• _The problem_: Exact reproduction is required for the lines below starting at the line with "The image size is (860, 756)." and ending at the line with "The image size is (685, 385).", both included. No other lines, and no pictures.
↓
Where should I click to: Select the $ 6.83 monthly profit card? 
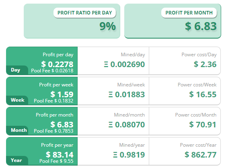tap(173, 21)
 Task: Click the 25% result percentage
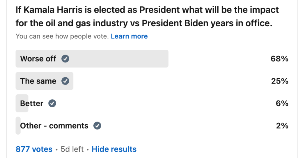(x=279, y=81)
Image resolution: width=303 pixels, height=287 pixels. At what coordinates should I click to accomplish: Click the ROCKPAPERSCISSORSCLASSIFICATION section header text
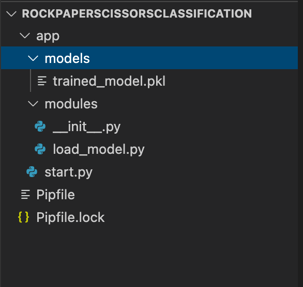click(x=137, y=14)
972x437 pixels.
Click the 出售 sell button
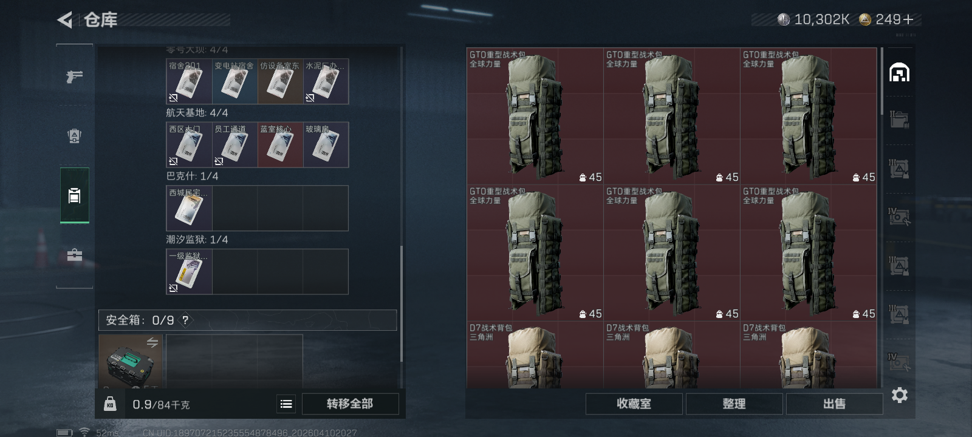pos(834,404)
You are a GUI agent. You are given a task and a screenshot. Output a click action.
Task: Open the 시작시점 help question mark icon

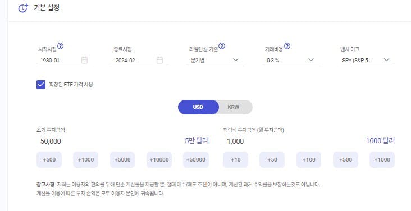click(x=60, y=47)
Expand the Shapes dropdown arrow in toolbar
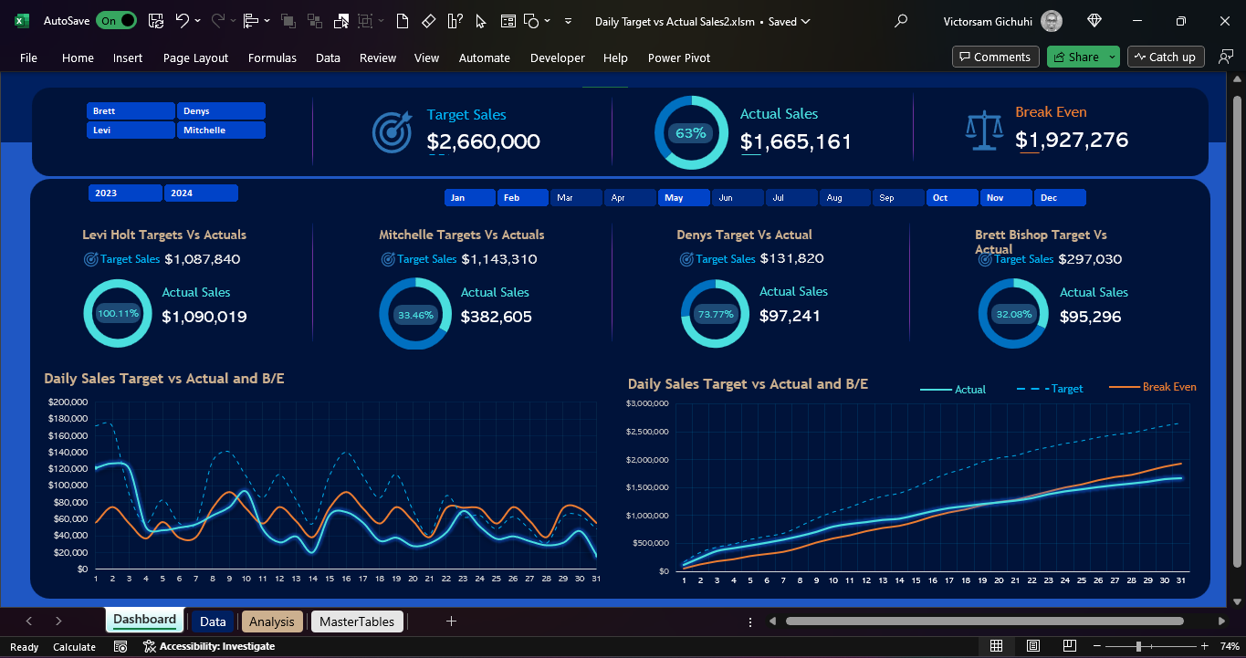The image size is (1246, 658). click(x=548, y=21)
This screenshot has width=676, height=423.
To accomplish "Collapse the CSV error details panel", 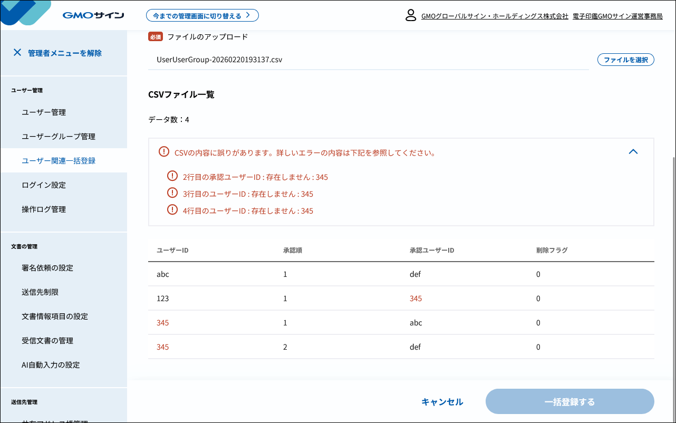I will (633, 152).
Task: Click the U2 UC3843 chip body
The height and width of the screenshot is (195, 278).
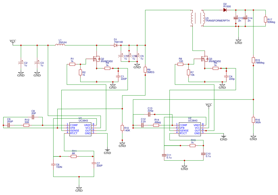Action: tap(190, 129)
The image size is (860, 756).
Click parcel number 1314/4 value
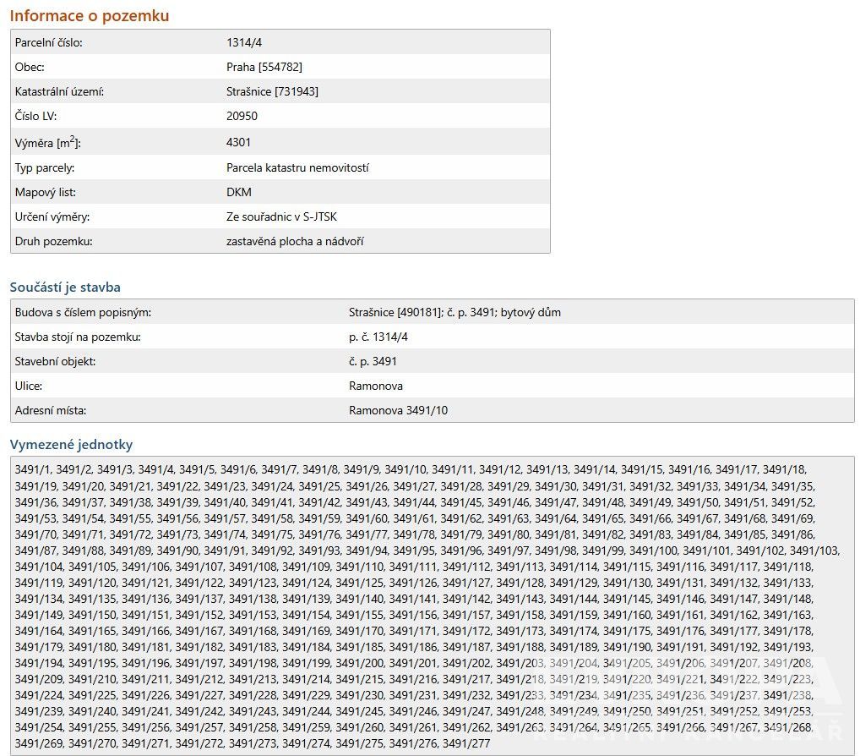(244, 42)
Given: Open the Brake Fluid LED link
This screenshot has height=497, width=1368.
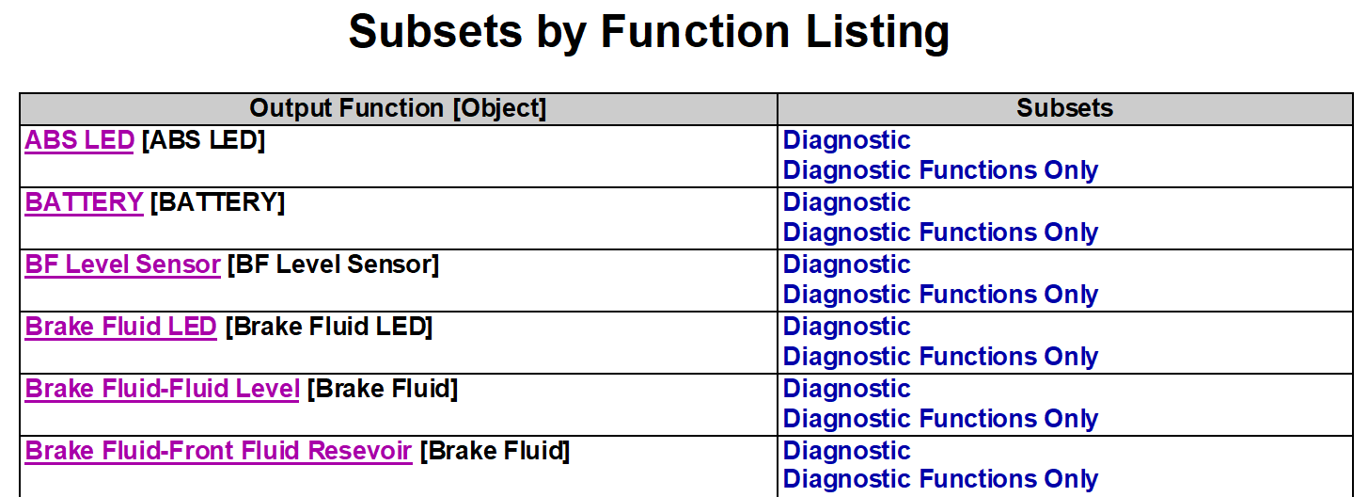Looking at the screenshot, I should point(121,327).
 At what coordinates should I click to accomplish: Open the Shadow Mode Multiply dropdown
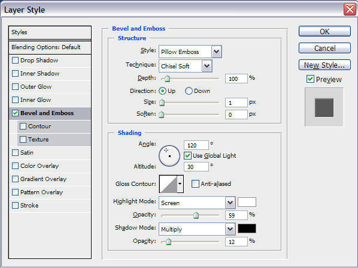point(197,229)
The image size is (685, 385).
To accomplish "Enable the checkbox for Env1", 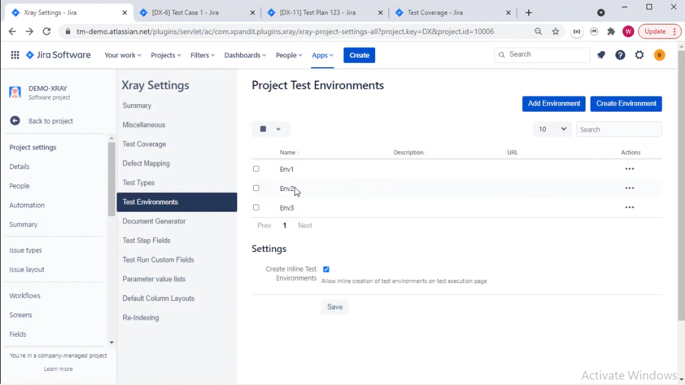I will (256, 169).
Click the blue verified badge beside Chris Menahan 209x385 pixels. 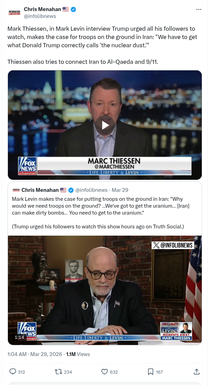(73, 9)
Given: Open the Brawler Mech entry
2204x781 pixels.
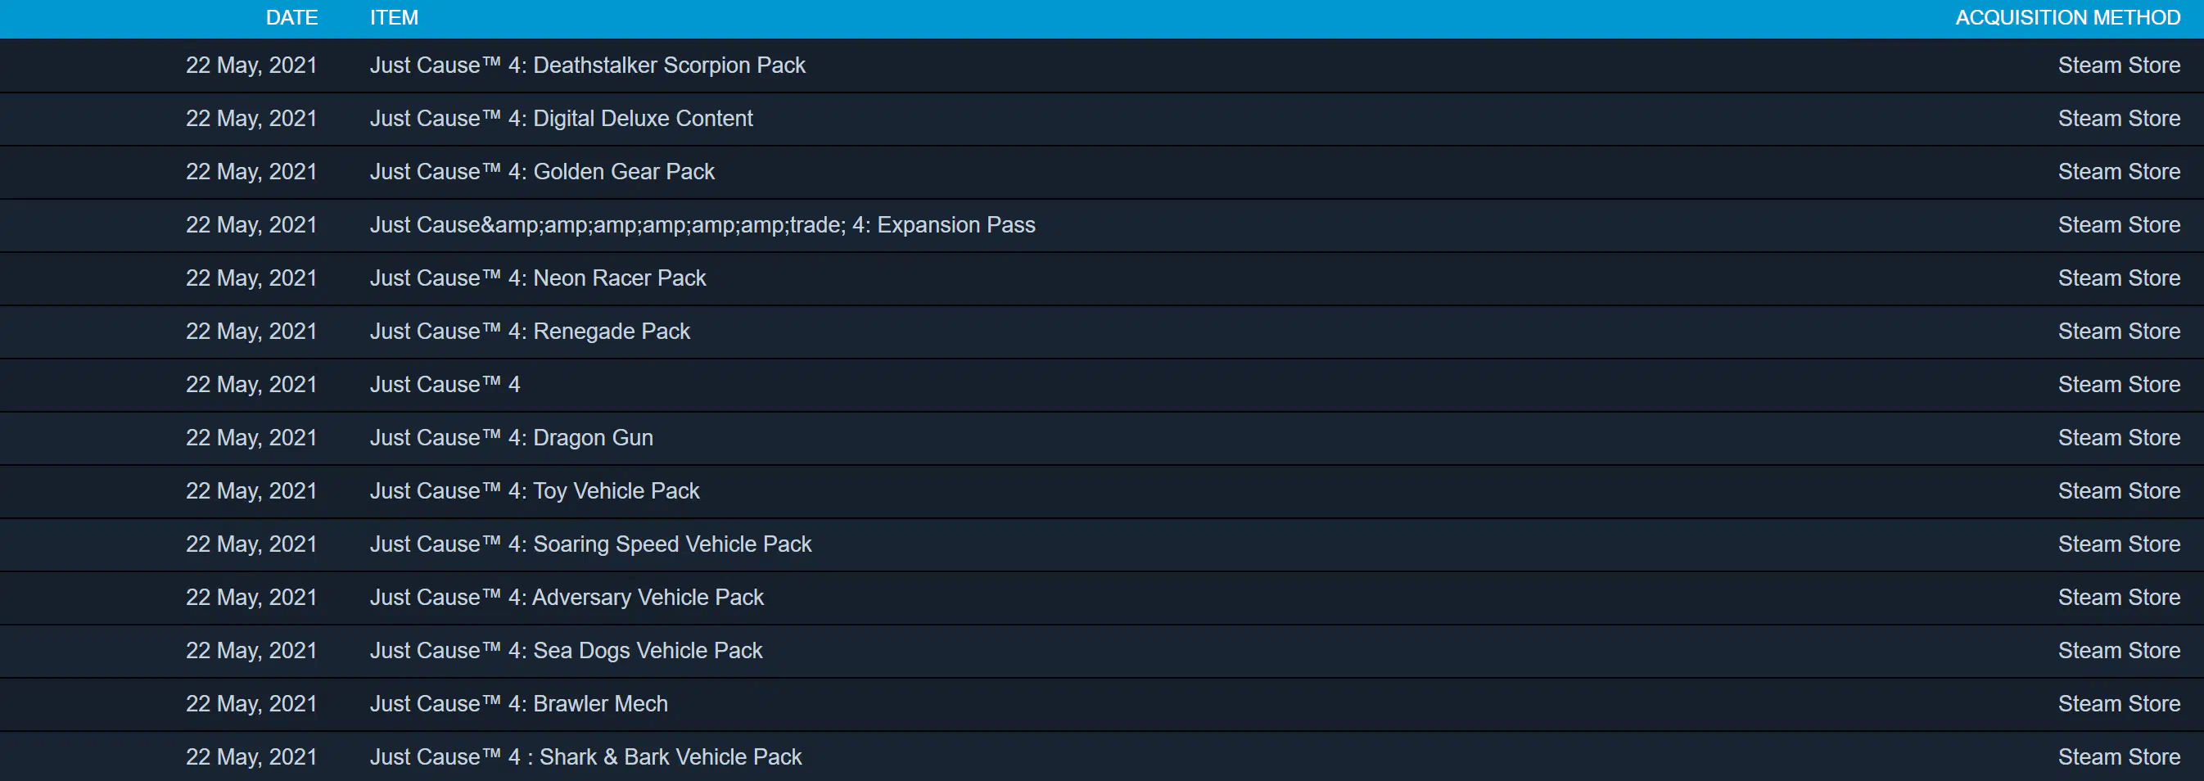Looking at the screenshot, I should (518, 704).
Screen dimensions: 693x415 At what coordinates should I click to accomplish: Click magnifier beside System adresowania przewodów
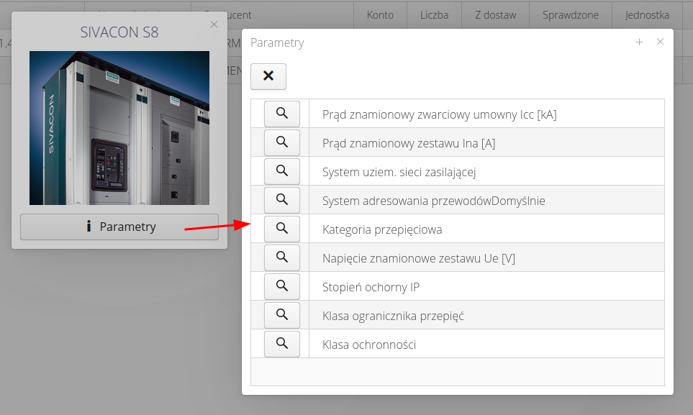pyautogui.click(x=282, y=200)
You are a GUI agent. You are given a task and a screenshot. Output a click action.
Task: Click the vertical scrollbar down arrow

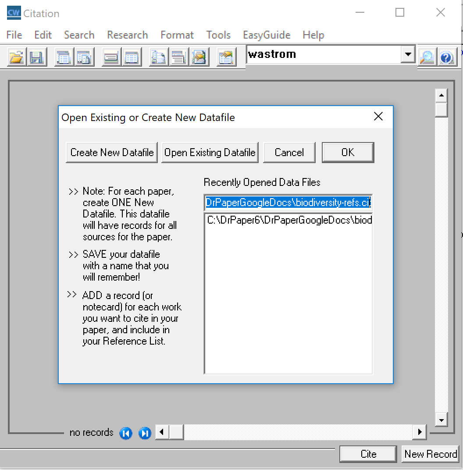[441, 420]
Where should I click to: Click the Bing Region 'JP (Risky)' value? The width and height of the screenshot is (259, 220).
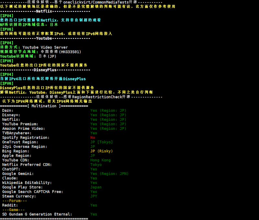(101, 151)
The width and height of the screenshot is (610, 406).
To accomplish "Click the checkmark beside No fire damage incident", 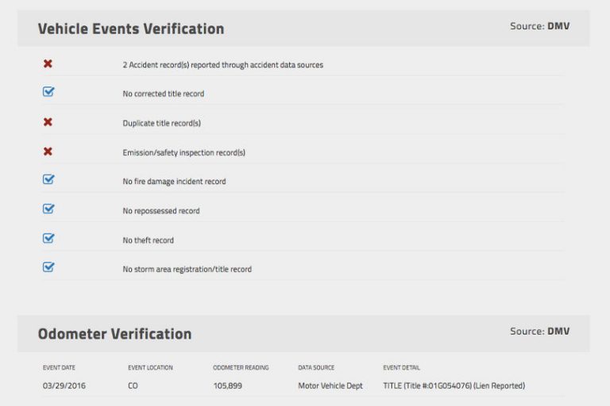I will pyautogui.click(x=48, y=181).
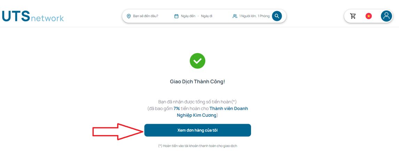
↑
• _Answer section_:
The image size is (860, 756).
Click parcel number 1314/4 value
(244, 42)
Given: Open the Brake Fluid LED link
This screenshot has height=497, width=1368.
Looking at the screenshot, I should point(121,327).
 At what coordinates should I click to accomplish: Open the Shadow Mode Multiply dropdown
point(197,229)
The image size is (685, 385).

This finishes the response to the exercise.